Stored entries:
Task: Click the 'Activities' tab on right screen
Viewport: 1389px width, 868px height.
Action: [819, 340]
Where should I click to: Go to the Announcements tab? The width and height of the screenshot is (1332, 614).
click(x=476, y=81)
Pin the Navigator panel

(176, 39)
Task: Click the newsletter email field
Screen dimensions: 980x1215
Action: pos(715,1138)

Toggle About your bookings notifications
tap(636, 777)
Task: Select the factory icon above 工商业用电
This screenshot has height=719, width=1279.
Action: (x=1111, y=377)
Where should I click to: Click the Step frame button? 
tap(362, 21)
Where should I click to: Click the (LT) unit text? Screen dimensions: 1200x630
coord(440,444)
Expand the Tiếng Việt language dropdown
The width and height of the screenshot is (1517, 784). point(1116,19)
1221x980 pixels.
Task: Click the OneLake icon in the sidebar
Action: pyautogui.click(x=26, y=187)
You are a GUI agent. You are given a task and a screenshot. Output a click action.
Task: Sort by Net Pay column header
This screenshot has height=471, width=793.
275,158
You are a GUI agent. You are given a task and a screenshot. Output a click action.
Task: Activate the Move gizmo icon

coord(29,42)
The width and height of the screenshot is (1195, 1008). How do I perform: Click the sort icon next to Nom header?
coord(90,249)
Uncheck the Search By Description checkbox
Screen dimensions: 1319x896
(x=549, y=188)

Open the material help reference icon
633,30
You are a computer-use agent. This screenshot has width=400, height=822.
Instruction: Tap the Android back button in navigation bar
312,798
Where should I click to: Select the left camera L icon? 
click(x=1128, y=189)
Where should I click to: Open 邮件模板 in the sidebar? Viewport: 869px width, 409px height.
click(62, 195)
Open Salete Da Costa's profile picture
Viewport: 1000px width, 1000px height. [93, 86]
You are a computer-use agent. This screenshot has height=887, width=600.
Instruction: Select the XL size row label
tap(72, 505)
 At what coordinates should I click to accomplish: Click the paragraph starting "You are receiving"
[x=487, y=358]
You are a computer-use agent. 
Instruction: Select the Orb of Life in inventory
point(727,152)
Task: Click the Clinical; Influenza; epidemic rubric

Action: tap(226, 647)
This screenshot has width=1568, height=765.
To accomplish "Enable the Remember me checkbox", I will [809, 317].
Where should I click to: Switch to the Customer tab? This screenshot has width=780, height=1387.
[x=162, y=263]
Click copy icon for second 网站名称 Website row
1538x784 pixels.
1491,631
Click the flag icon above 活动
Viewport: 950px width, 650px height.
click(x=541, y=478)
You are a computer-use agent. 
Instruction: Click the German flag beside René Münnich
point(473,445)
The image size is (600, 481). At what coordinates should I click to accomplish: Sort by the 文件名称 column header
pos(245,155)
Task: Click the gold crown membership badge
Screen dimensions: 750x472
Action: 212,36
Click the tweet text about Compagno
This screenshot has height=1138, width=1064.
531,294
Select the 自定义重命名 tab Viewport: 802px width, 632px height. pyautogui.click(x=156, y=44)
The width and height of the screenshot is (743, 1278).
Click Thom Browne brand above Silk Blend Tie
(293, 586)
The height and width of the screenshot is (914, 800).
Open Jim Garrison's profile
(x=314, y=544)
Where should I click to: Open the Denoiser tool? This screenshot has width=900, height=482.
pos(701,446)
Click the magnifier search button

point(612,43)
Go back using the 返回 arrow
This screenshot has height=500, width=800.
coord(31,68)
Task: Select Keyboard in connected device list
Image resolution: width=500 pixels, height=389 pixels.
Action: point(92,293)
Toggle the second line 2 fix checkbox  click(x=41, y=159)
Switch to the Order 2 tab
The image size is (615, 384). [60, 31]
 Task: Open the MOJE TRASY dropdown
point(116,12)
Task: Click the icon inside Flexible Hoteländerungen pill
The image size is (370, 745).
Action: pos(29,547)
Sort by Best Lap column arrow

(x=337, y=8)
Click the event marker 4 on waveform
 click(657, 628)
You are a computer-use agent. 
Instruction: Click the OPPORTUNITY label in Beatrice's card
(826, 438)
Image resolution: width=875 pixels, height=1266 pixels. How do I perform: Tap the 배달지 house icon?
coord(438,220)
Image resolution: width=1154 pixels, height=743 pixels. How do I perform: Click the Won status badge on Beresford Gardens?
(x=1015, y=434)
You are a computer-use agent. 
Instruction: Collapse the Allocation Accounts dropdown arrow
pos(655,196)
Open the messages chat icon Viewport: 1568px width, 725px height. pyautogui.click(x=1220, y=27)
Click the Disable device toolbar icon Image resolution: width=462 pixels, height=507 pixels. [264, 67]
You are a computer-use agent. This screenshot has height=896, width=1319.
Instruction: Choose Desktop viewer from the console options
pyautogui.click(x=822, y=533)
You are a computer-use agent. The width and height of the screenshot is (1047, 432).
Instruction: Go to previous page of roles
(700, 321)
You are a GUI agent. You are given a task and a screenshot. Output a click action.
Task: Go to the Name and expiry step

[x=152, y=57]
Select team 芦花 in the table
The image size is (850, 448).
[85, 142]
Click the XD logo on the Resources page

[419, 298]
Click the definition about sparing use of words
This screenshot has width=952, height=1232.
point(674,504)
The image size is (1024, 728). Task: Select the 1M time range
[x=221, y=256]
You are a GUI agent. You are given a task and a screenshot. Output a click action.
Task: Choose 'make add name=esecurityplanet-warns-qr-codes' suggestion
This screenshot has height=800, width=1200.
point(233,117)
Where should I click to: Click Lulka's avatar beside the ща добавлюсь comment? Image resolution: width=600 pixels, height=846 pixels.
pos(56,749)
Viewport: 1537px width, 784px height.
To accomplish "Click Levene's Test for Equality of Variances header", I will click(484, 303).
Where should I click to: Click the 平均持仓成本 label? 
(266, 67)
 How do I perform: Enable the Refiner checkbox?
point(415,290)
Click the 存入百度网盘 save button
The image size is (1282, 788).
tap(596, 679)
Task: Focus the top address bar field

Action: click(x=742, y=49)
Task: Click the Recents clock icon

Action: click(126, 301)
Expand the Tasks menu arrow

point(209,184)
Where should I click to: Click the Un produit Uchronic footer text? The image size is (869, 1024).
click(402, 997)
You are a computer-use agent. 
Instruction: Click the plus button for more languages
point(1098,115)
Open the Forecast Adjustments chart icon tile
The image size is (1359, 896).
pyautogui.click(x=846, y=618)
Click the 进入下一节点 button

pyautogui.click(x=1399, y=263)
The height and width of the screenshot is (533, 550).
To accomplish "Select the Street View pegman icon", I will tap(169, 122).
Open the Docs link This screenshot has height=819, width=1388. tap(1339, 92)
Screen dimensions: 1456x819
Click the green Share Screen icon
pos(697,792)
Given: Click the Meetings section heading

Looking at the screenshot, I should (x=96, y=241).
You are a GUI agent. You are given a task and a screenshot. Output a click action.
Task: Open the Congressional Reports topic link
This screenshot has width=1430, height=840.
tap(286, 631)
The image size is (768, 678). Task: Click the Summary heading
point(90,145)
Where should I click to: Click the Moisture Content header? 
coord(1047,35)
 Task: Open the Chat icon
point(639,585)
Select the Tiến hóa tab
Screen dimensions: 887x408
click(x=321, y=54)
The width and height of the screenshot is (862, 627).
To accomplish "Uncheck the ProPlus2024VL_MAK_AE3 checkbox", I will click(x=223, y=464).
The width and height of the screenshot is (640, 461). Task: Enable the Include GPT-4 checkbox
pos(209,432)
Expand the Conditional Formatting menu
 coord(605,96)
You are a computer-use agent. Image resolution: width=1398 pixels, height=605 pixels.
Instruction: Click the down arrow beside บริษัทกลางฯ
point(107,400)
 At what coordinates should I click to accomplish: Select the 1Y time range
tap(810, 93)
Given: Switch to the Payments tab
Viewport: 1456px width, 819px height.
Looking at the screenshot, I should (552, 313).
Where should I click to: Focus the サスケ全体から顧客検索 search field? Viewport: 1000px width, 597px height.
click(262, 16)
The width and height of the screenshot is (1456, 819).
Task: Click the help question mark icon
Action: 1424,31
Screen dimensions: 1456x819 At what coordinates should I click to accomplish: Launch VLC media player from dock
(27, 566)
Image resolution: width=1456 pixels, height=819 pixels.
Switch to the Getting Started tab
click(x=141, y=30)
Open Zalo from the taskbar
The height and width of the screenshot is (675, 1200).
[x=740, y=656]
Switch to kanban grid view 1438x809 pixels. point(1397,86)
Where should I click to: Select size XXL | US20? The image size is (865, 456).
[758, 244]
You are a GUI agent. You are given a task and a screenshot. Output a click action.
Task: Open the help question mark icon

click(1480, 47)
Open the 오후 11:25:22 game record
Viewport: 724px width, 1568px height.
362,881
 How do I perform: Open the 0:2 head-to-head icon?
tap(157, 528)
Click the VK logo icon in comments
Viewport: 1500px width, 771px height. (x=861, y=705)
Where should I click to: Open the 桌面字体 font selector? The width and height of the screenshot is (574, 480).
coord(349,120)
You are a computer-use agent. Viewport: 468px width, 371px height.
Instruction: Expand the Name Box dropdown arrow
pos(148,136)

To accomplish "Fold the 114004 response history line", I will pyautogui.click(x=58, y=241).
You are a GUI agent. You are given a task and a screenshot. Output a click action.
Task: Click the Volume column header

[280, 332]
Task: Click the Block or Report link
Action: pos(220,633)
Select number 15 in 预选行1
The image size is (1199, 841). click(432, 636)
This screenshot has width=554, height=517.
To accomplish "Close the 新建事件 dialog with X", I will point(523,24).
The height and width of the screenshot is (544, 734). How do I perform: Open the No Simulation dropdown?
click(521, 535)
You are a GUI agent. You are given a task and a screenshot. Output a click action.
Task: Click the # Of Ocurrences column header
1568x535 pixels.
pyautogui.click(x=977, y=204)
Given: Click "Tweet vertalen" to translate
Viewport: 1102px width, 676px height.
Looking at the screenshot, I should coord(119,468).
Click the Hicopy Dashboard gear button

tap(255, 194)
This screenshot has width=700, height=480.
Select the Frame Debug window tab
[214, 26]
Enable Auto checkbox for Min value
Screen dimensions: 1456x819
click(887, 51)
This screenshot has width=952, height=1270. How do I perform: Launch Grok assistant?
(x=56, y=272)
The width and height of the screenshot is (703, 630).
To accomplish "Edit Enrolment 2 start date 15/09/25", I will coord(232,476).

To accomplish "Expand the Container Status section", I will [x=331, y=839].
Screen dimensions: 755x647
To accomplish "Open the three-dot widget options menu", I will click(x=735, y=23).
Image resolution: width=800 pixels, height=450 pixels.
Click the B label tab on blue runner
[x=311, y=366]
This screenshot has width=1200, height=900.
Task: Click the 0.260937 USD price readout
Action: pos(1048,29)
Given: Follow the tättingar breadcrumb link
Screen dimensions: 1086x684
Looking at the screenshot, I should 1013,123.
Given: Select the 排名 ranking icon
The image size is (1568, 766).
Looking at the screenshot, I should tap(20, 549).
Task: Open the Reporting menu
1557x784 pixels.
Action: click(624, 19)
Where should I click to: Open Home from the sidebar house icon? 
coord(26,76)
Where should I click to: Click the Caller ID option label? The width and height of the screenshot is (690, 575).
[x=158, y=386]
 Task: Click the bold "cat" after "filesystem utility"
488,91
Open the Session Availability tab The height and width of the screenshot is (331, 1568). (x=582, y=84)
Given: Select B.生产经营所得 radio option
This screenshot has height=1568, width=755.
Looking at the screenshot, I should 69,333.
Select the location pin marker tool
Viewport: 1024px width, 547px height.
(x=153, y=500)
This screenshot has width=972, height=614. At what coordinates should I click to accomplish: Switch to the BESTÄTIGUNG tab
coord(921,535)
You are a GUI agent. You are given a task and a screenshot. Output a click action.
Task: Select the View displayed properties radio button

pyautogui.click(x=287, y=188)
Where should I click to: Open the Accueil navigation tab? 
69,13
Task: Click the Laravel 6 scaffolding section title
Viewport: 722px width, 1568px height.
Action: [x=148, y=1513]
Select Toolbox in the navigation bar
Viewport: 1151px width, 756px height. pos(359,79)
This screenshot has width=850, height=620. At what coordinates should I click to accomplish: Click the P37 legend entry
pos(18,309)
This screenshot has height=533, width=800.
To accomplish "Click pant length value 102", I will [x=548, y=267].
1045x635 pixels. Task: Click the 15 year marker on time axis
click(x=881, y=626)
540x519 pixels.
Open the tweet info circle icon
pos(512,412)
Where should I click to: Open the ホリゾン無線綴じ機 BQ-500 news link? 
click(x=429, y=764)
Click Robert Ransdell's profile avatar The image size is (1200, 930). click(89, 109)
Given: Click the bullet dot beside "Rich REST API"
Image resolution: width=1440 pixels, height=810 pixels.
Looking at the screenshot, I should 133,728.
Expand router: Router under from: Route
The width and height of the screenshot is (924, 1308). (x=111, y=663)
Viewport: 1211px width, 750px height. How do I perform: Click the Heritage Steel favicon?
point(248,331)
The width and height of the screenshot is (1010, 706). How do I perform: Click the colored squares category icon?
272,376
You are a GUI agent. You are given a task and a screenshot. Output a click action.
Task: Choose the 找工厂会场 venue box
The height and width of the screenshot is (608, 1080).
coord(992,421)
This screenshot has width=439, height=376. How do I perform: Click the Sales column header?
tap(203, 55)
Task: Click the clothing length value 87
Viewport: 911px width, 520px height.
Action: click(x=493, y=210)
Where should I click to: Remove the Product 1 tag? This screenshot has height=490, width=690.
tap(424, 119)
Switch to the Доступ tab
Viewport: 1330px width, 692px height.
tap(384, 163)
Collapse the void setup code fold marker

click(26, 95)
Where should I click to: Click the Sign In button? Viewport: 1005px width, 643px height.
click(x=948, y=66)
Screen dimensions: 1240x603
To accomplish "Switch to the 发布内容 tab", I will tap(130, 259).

### Your goal
Update the listing starting at the line containing "Select the Tiến hóa tab" and ending at the line containing "will pyautogui.click(x=58, y=241).", replacing "Switch to" with "Go to" and leaving everything else unchanged.

### Task result
Select the Tiến hóa tab
Screen dimensions: 887x408
click(x=321, y=54)
The width and height of the screenshot is (862, 627).
To accomplish "Uncheck the ProPlus2024VL_MAK_AE3 checkbox", I will click(x=223, y=464).
The width and height of the screenshot is (640, 461). Task: Enable the Include GPT-4 checkbox
pos(209,432)
Expand the Conditional Formatting menu
 coord(605,96)
You are a computer-use agent. Image resolution: width=1398 pixels, height=605 pixels.
Instruction: Click the down arrow beside บริษัทกลางฯ
point(107,400)
 At what coordinates should I click to accomplish: Select the 1Y time range
tap(810, 93)
Given: Go to the Payments tab
Viewport: 1456px width, 819px height.
Looking at the screenshot, I should (552, 313).
Where should I click to: Focus the サスケ全体から顧客検索 search field? Viewport: 1000px width, 597px height.
click(262, 16)
The width and height of the screenshot is (1456, 819).
Task: Click the help question mark icon
Action: 1424,31
Screen dimensions: 1456x819 At what coordinates should I click to accomplish: Launch VLC media player from dock
(27, 566)
Image resolution: width=1456 pixels, height=819 pixels.
Go to the Getting Started tab
click(x=141, y=30)
Open Zalo from the taskbar
The height and width of the screenshot is (675, 1200).
[x=740, y=656]
Go to kanban grid view 1438x809 pixels. point(1397,86)
Where should I click to: Select size XXL | US20? The image size is (865, 456).
[758, 244]
You are a GUI agent. You are given a task and a screenshot. Output a click action.
Task: Open the help question mark icon

click(1480, 47)
Open the 오후 11:25:22 game record
Viewport: 724px width, 1568px height.
362,881
 How do I perform: Open the 0:2 head-to-head icon?
tap(157, 528)
Click the VK logo icon in comments
Viewport: 1500px width, 771px height. (x=861, y=705)
Where should I click to: Open the 桌面字体 font selector? The width and height of the screenshot is (574, 480).
coord(349,120)
You are a computer-use agent. Viewport: 468px width, 371px height.
Instruction: Expand the Name Box dropdown arrow
pos(148,136)

To accomplish "Fold the 114004 response history line", I will pyautogui.click(x=58, y=241).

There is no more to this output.